THE INPUT below:
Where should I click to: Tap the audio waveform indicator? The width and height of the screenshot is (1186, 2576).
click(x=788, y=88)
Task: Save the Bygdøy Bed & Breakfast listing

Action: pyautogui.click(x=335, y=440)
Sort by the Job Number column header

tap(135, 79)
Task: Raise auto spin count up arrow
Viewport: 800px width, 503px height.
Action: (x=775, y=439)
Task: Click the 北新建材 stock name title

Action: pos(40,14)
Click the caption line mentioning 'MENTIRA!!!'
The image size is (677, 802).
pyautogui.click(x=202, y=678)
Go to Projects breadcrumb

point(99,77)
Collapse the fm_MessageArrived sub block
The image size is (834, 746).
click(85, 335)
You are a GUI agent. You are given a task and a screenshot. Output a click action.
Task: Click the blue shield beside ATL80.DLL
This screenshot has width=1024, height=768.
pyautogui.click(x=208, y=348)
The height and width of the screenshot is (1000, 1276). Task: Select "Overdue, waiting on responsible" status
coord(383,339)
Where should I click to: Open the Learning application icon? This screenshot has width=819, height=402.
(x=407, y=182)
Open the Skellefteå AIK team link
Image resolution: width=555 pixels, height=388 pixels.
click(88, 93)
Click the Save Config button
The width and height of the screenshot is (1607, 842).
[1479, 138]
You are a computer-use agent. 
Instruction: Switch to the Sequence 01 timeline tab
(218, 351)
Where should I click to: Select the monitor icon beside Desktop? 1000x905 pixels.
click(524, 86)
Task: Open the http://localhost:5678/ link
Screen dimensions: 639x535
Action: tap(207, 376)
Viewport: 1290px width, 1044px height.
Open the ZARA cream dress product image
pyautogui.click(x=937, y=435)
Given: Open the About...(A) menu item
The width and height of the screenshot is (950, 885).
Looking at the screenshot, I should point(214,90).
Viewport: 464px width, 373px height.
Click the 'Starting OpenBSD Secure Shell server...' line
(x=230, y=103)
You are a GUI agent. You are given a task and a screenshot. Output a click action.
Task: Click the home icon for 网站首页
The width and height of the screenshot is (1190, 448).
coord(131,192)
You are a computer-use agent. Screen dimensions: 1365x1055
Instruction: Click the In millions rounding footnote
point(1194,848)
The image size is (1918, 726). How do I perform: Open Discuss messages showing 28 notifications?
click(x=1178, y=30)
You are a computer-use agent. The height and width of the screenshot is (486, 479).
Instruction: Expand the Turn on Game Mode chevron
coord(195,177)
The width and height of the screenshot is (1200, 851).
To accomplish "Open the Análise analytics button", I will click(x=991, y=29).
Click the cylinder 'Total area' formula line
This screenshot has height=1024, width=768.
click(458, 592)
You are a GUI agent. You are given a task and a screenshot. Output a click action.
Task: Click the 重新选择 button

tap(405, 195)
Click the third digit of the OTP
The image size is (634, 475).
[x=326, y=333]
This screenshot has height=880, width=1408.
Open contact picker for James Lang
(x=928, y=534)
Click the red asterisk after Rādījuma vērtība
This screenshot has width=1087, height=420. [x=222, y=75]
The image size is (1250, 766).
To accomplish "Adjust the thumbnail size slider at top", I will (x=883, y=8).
End of THE INPUT.
WORK TO COMPLETE =>
Starting from the records above, filter out all lines except those containing the word "will".

WRITTEN SOLUTION =>
To accomplish "Open the Análise analytics button", I will click(x=991, y=29).
To accomplish "Adjust the thumbnail size slider at top", I will (x=883, y=8).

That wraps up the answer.